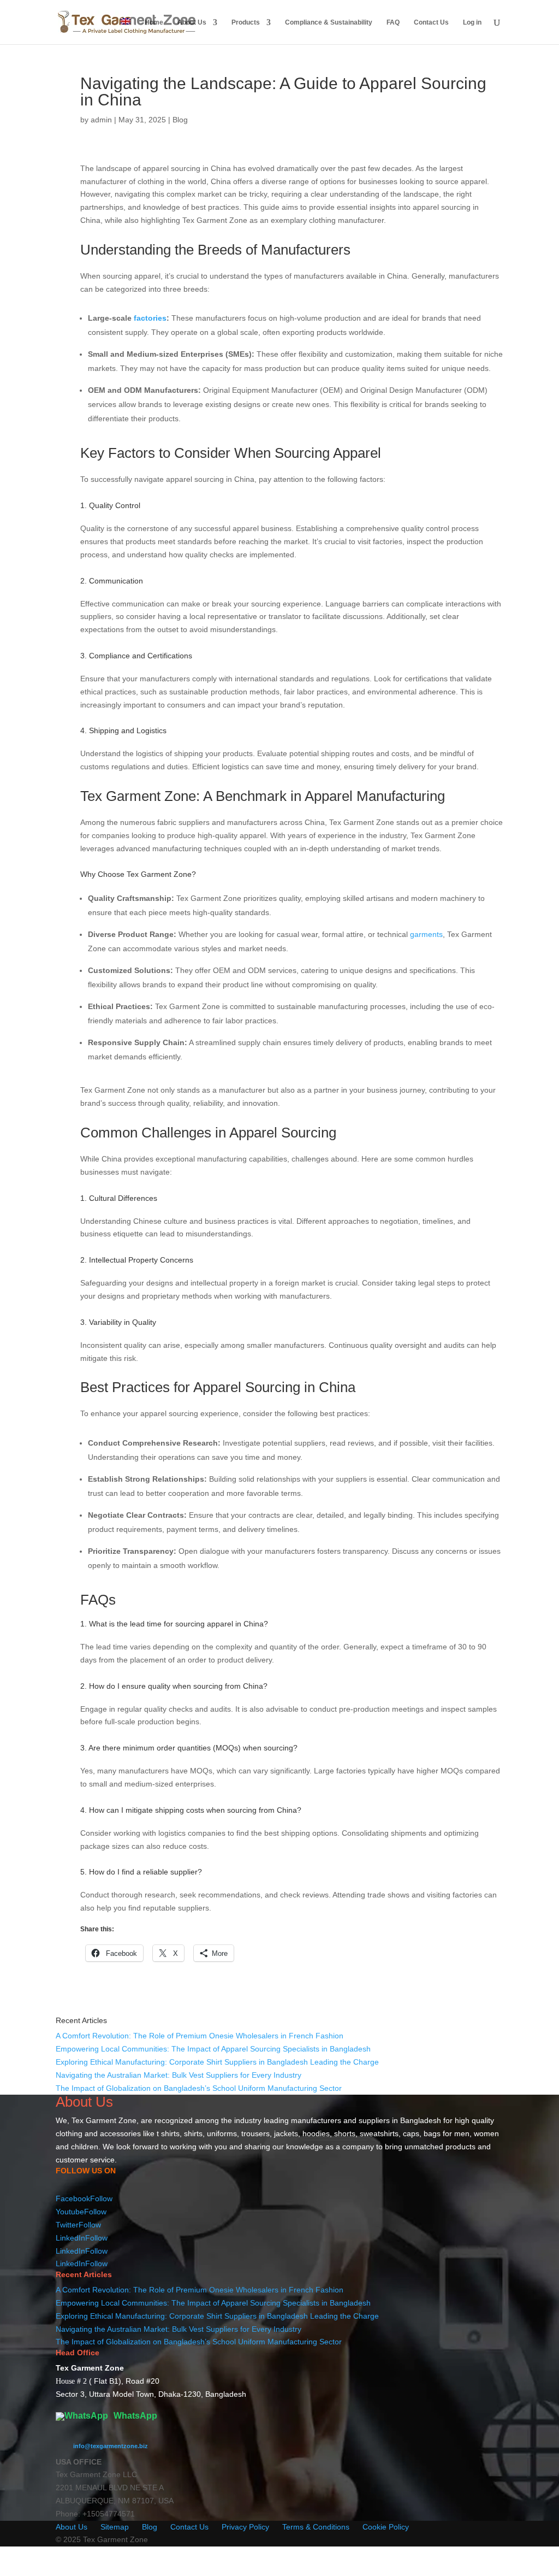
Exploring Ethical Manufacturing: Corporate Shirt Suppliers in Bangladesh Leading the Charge (217, 2062)
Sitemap (114, 2526)
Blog (180, 119)
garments (426, 934)
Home (154, 22)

> [What to do] Only the text is to be copied: please reproduce the records exactly and drop the pictures.

> [Answer space]
Exploring Ethical Manufacturing: Corporate Shirt Suppliers in Bangladesh Leading the Charge (217, 2062)
Sitemap (114, 2526)
Blog (180, 119)
garments (426, 934)
Home (154, 22)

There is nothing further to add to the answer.